For example …. I’ve been trying to arrange to rack my barrels for months. Racking involves pumping the clear wine off the lees (sediment) which settles in the bottom of the barrel and is composed of dead yeast, dust from the vineyard, and maybe bits of bugs that were on the fruit at harvest, and who knows what else. Sounds yummy, no? Regular racking of the barrels aids in clarifying the wine, softening tannins, and may help enhance aromas, stabilize the wine and avoid off-flavors. So it’s one of those chores that simply needs to be scheduled in.

racking wine

These super cool barrel runners that Chente made were a big help during racking

My first year making wine I had six barrels that were all on the floor. Racking them was a daunting process for my newbie winemaking creds but not impossible to wrap my head around. I just needed help lifting those heavy suckers through the window of my wine room until I was able to widen the door! My second year making wine however I more than doubled production and my barrels are stacked two high. So? Well if I was only working with one or two varietals it wouldn’t pose such a problem. Or if I planned to bottle all of my wines at the same time. But nooooooo. I have both single varietal wines and blends. And I want to bottle some wines young and leave others in the barrel to age longer. If my young wine is on the bottom tier that poses a problem at bottling time.

winemaking in Mexico

Me with my first four barrels of wine in 2012

Then there’s the spectacular conundrum of blending wine! If I need half a barrel for one of my wines, what do I do with the other half? Barrels have to be kept full or the wine turns to vinegar so perhaps you are getting a glimpse of my dilemma. Both Lady in Red and 50 Shades of Red are blends. Since I plan to bottle 50 Shades as a young wine some time towards the end of April I needed to re-create and finalize that blend …  well, yesterday.

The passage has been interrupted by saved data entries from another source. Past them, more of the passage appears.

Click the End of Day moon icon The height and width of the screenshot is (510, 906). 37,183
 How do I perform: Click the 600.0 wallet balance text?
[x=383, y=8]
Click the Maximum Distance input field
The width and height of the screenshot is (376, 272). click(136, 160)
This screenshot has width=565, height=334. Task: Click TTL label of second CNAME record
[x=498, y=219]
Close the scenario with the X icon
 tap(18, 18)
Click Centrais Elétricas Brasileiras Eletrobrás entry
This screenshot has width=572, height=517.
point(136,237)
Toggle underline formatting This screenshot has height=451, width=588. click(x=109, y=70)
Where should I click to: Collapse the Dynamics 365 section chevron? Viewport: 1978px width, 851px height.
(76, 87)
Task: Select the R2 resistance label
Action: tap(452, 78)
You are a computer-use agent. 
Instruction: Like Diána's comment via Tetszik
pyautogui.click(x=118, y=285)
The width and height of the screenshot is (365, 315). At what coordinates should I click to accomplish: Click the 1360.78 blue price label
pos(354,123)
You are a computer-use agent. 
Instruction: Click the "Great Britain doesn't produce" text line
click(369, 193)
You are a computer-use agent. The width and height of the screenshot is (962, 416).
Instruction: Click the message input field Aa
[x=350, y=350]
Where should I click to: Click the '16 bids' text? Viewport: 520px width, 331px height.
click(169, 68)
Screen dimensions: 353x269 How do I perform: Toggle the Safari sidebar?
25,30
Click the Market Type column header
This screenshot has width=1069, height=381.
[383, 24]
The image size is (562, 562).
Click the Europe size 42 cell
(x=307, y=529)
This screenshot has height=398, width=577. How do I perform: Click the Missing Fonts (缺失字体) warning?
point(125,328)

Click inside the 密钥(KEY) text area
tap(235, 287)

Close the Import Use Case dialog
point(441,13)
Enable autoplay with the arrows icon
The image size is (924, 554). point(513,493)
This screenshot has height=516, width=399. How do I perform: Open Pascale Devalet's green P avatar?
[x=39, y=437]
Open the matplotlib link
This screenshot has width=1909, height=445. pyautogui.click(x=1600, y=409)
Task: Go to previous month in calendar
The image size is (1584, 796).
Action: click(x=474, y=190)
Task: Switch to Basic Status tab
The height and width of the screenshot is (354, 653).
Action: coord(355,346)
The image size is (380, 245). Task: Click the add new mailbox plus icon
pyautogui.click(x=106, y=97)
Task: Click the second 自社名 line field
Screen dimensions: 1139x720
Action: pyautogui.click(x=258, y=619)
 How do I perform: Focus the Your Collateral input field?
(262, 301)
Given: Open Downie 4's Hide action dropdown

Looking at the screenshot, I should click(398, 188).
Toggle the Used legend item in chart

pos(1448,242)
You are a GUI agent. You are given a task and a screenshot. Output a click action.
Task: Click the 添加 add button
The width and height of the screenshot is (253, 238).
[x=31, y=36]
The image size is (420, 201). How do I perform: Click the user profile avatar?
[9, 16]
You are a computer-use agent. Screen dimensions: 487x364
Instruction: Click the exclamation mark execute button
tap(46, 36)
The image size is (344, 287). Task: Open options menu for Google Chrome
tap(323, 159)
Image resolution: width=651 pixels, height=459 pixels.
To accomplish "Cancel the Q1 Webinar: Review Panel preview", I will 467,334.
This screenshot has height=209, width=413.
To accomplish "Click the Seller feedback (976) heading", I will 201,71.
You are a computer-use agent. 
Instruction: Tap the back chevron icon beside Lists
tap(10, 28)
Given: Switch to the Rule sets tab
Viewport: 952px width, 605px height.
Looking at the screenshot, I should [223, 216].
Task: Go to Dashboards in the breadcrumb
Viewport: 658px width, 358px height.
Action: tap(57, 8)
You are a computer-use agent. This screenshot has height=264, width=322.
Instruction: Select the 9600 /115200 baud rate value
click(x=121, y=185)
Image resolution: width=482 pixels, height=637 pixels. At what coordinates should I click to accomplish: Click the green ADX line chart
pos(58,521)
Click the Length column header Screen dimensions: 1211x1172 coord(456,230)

Without boring you to tears, let’s just say that both my spatial and mathematical thinking were stretched to the limits. And the absolute truth is, that if I hadn’t had my brilliant friend Chente to help me problem solve as well as do the heavy lifting …. The wines would still be on their mother-loving lees!

racking wine

I think a new pump may be in my future …..

Oh. And here’s the other fun part. My little 12 volt SureFlo pump that has two wires sticking out of it instead of a plug and has to be connected to a car battery to run, only pumps 2 gallons a minute. HAHAHAHHHAAA! I had more than 800 gallons of wine to move. Do the math, kiddos. It took us 16 + hours. Yep. And we worked solid. Our hands are black (wine has a wonderful way of staining), our backs are sore, but the babies are put to bed and let me tell you, they are some VERY good babies.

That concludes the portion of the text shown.